Sydney Fringe: Stitching together a community Reply

by Maria Nguyen-Emmett

A crafty time for all. Image courtesy CEHPL used under Creative Commons licence.

A crafty time for all. Image courtesy CEHPL used under Creative Commons licence.

It might be called the Sydney Fringe Festival but there’s nothing marginal about the festival’s intent: to bring together a city, so easily caught up in its own hustle and bustle, and remind its residents they are all part of the one community.

It’s a community, according to Festival organisers, that is brimming with a creative, artistic and vibrant soul.

In its fifth year, the 2014 Sydney Fringe Festival features almost 300 productions ranging from musical theatre, cabaret, poetry and films to comedy, dance, music and visual arts.

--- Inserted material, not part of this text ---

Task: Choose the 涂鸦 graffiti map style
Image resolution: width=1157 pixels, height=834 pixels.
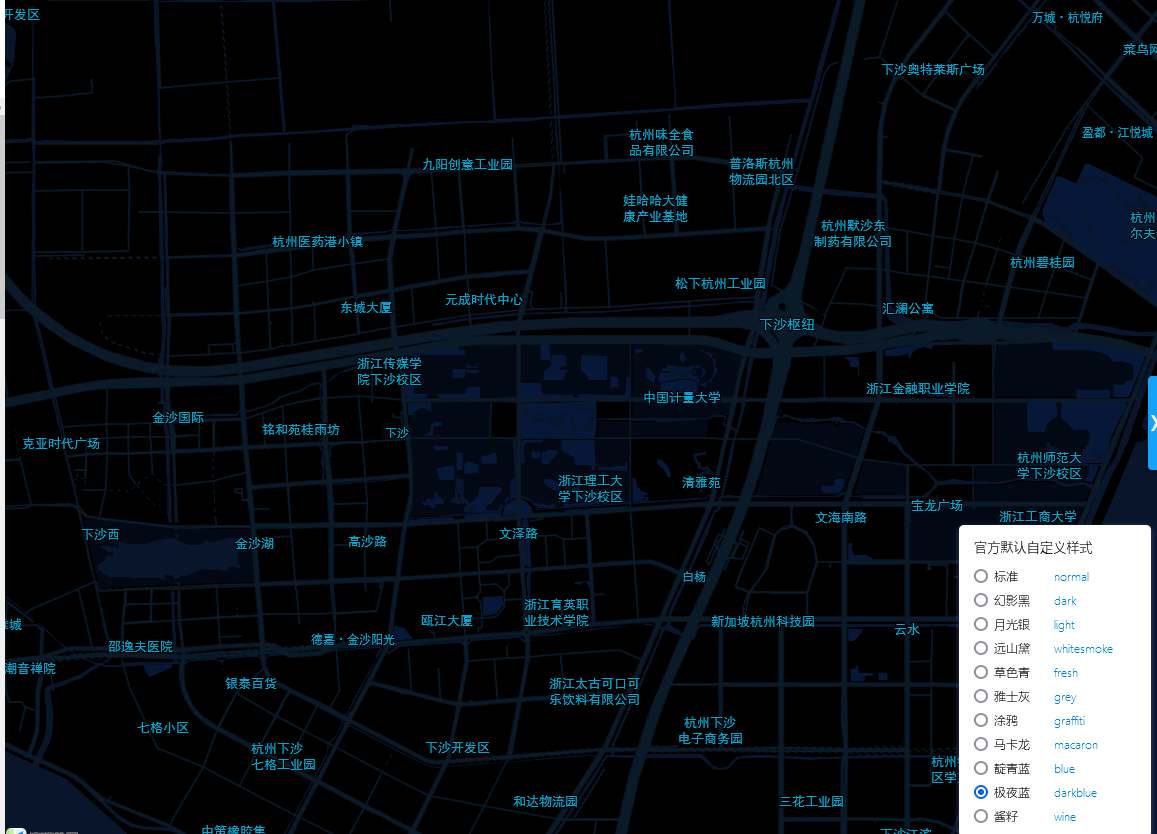Action: [981, 720]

And despite its “underground” beginnings, many of this year’s events reflect the underlying themes of community, engagement and belonging.

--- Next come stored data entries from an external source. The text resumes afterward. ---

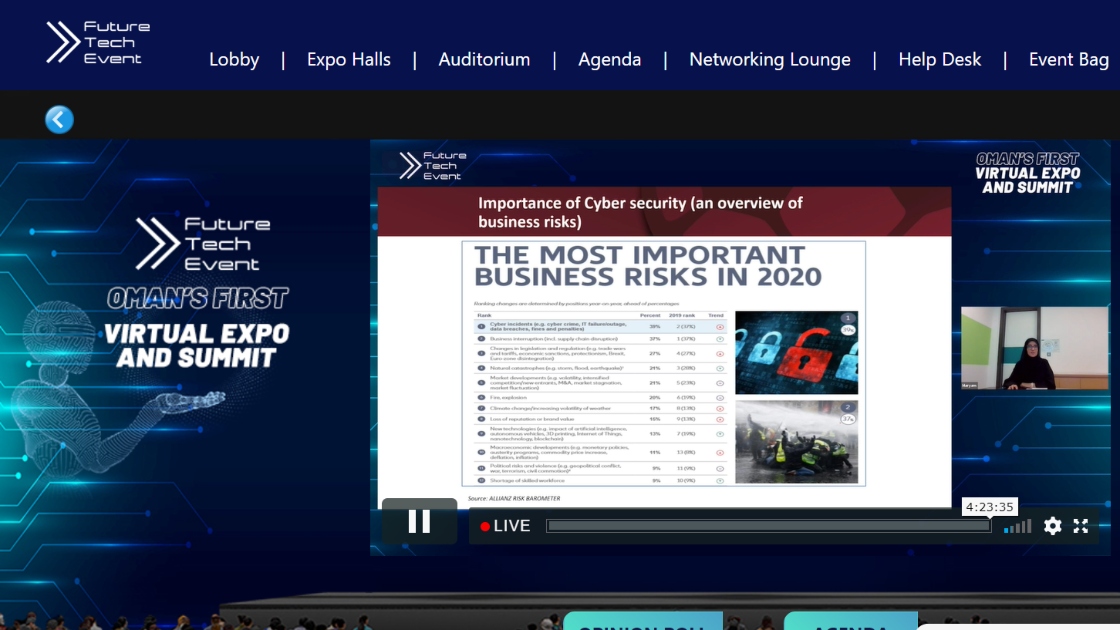Click the Agenda button below the video
This screenshot has width=1120, height=630.
[x=850, y=622]
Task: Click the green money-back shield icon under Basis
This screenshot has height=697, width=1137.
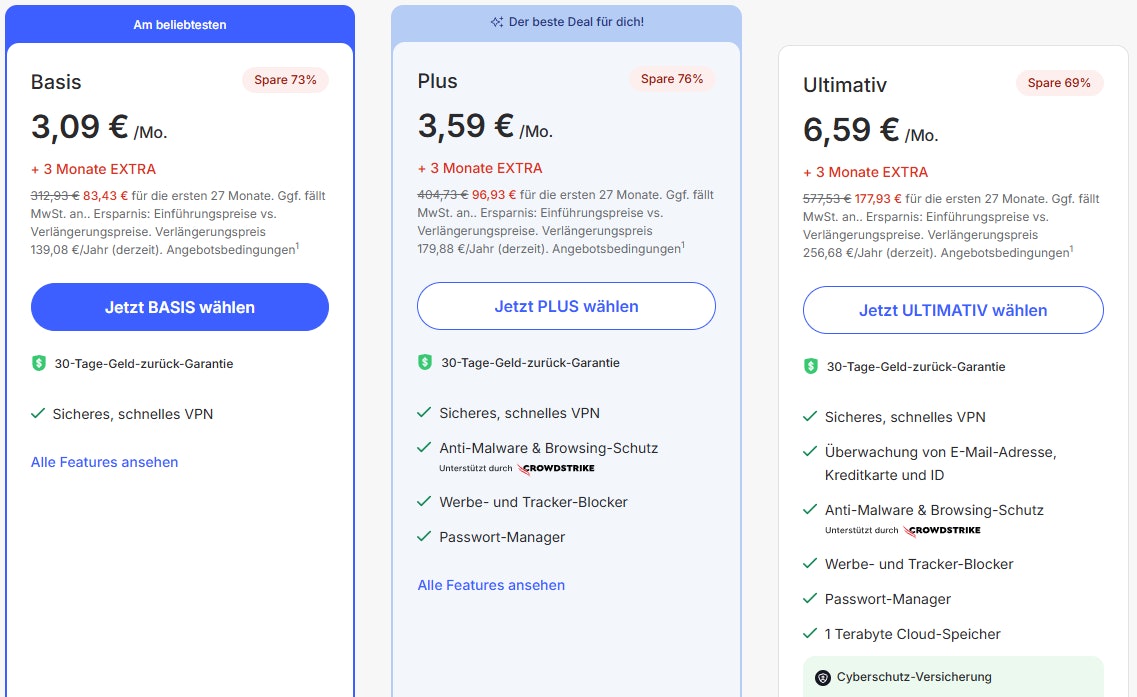Action: click(39, 363)
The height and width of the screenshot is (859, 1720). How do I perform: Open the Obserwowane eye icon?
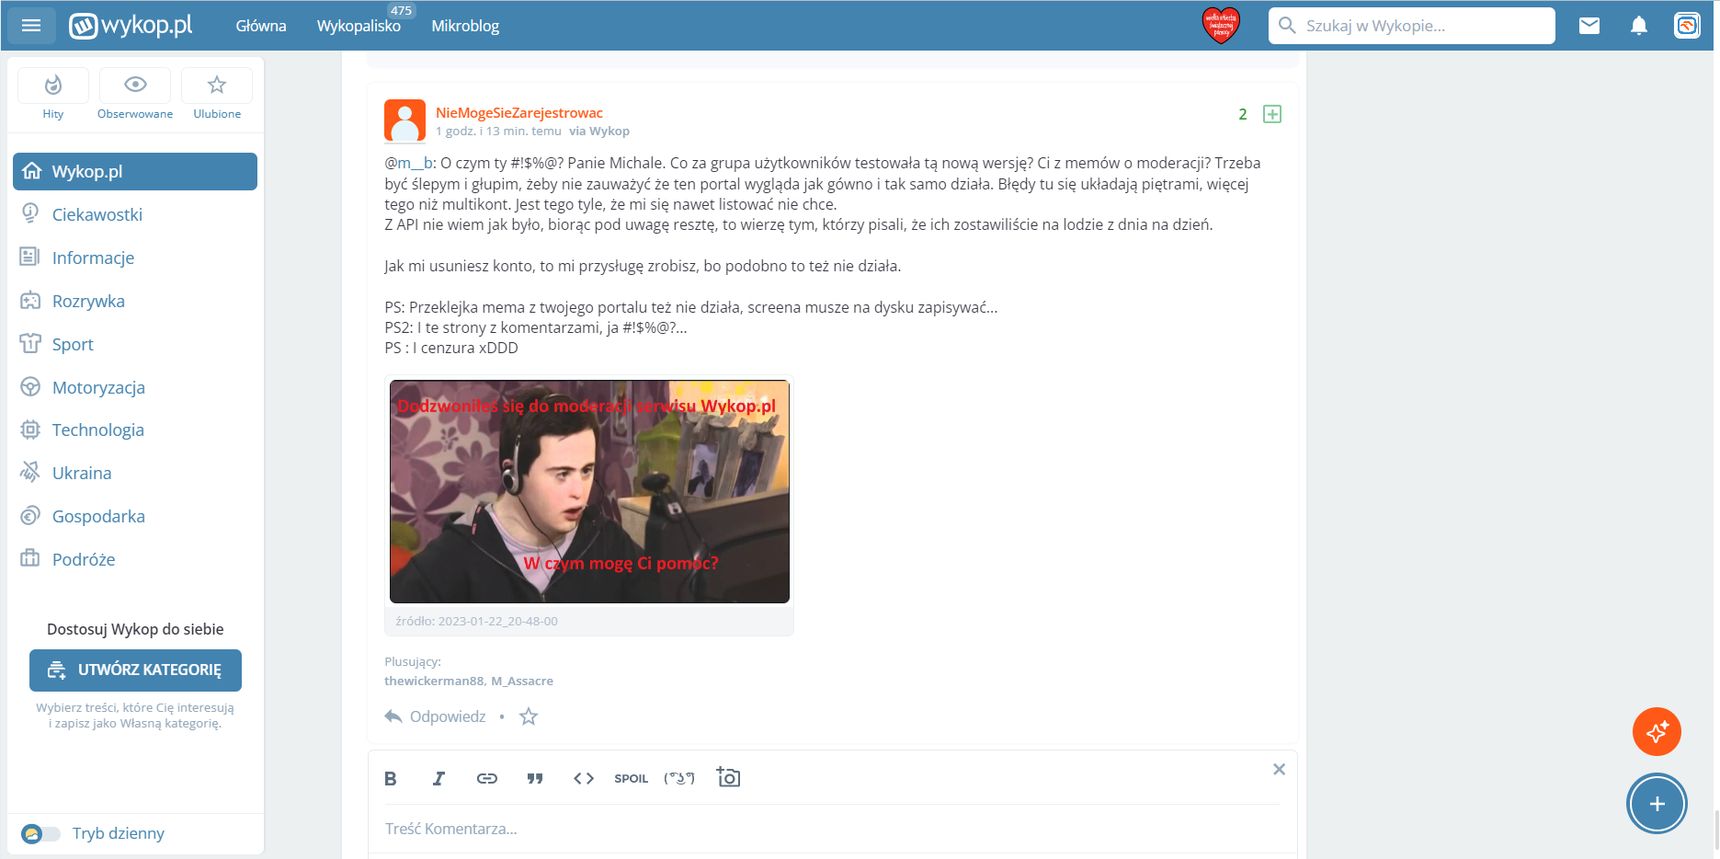tap(135, 95)
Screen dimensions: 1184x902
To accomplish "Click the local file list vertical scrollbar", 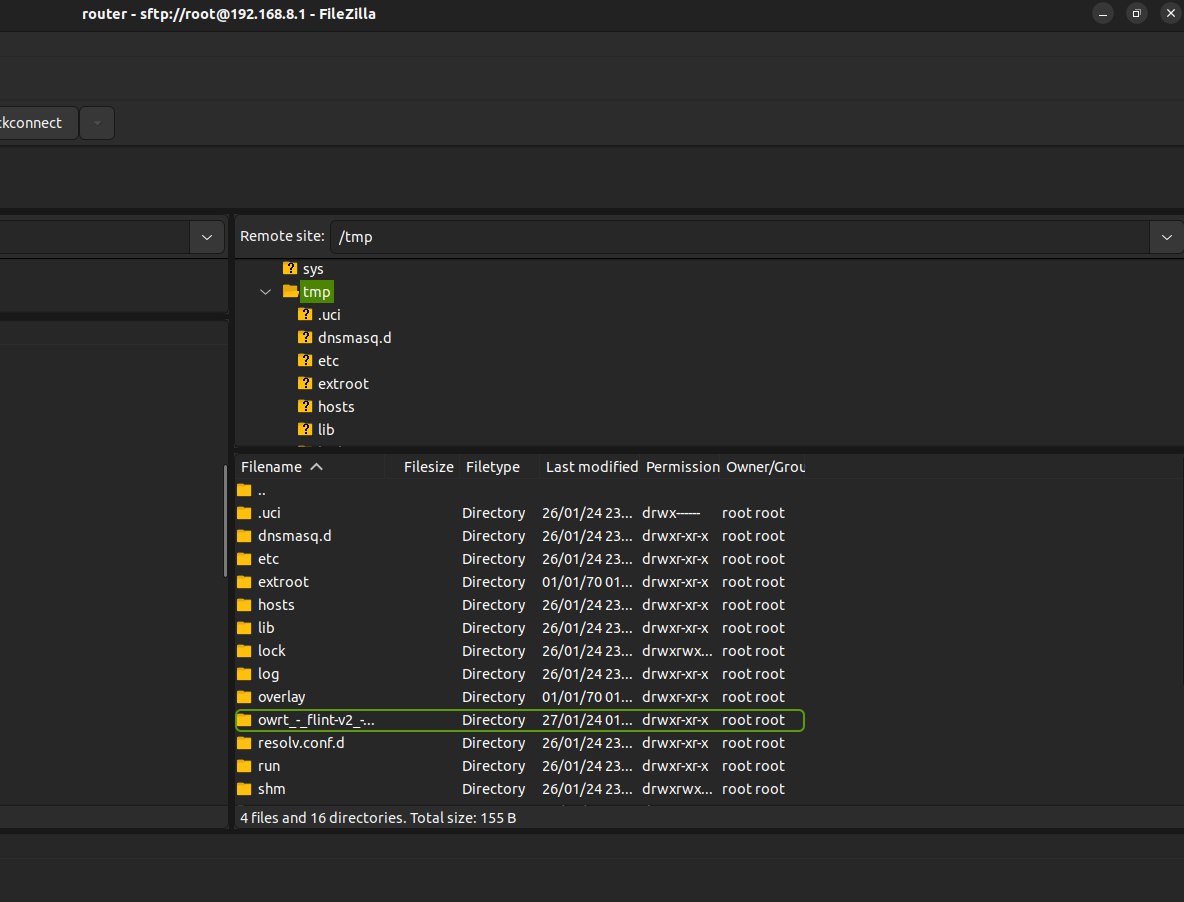I will (x=226, y=520).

They are themes pertinent to a city with a population edging 200,000 – many of whom, in a town so busy, bright and shiny – can often feel isolated, disconnected and alone.

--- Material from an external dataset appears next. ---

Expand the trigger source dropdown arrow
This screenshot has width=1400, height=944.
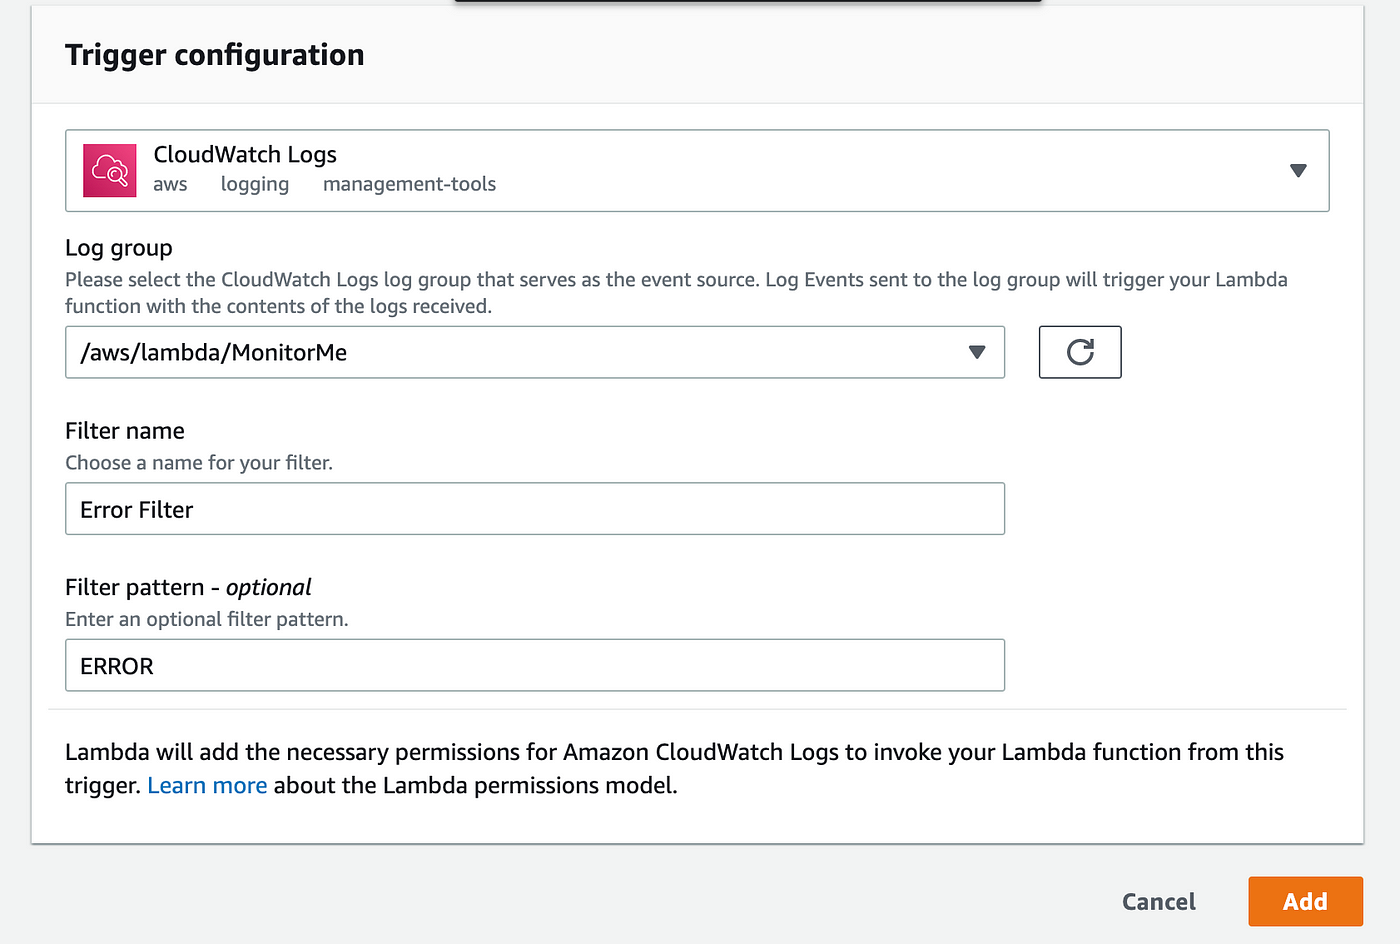point(1298,170)
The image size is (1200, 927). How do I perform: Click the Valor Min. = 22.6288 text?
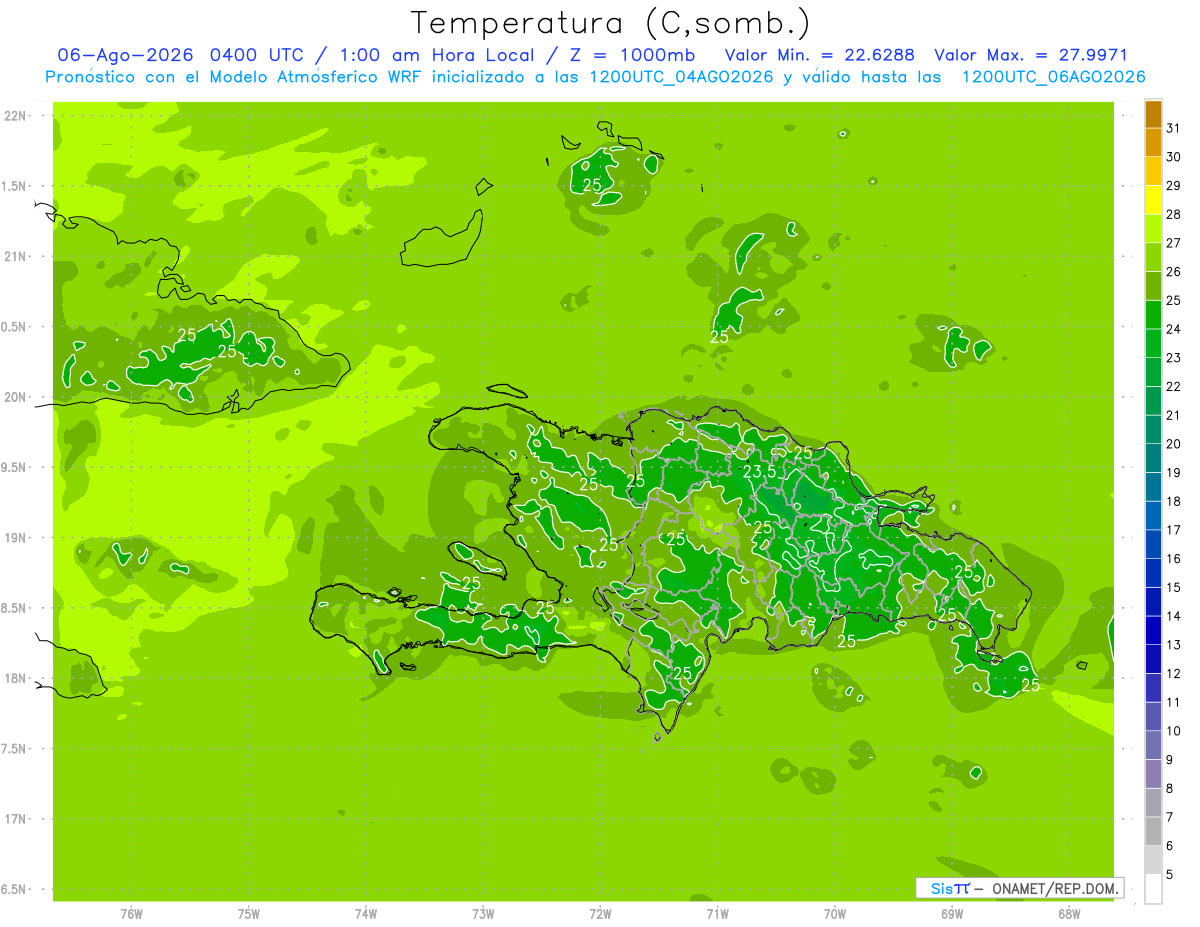pyautogui.click(x=820, y=55)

Kerri Glasscock, the Festival director, believes events such as these play an important role in helping people connect with each other.

“I think it’s beneficial for everyone to participate in cultural activities, if nothing else than to reach out and connect with their communities on a different level,” Ms Glasscock says.

“Today, we’re all so attached to our screens and we work long hours and can often feel very isolated, so any opportunity for people to get amongst their community and connect with their neighbours or people who have like-minded interests is beneficial.”

The benefits of community engagement and the sense of belonging it entails have, for many years, been researched and documented: better health, longevity, and a greater sense of well-being.

To build on this theme of community, Ms Glasscock has, this year, introduced a range of craft events to engage Sydneysiders in sketching, crocheting and knitting, whatever their skill level.

“It’s important for us that the Festival is an active experience and not just a passive one; that people don’t just buy tickets to see a show, so they’re active in their participation of art,” Ms Glasscock says.

“I think there’s an innate need in everyone, no matter what their level of skill, to create and express themselves in different ways, and I think there’s definitely a reconnection with using your hands and reaching out to community on a one-on-one, personal level and not just through social media or through computer screens.”

Craftwork such as knitting and crocheting seems to have attracted a new generation of fans: young adults who knit in between tweeting, baking bread, tending to their herb gardens and whipping up three-course meals featuring superfoods and activated nuts.

According to the Australian Bureau of Statistics, 1 in 10 Australians engage in a craft activity, such as knitting, making it the nation’s most popular cultural pastime.

Knitting is also therapeutic and has been likened to meditation.

Carrie Barron, an assistant clinical professor of psychiatry at New York’s Columbia University, says knitting can act as an anti-depressant; that its rhythmic movements may offer similar benefits as meditation.

Knitting groups, attended by young and old, are now commonly organised by councils, libraries and knitting enthusiasts – all with a similar goal: to promote a greater sense of community.

A longing for community was the main reason Sally Ogilvie, 64, joined a Newtown knitting group 11 years ago when she landed in Australia as a British newlywed who didn’t know a soul, apart from her husband.

Now president of the Knitters’ Guild NSW, she says she joined the Guild, not so much for the knitting, but so she could meet new people.

“Most of my really good friends in Sydney come from knitting,” Sally says. “And four years ago when I was in hospital for two weeks, the nurses kept asking, ‘how many friends have you got?’ because there was a constant stream of people coming to visit me and bringing their knitting; they’d all sit around my bed and knit to cheer me up.”

Stitching together a community might be a big focus of the Sydney Fringe Festival but, like knitting itself, it’s not always easy: it requires time, commitment, patience and lots of practice.

But for both endeavours, the therapeutic benefits are lifelong and immeasurable.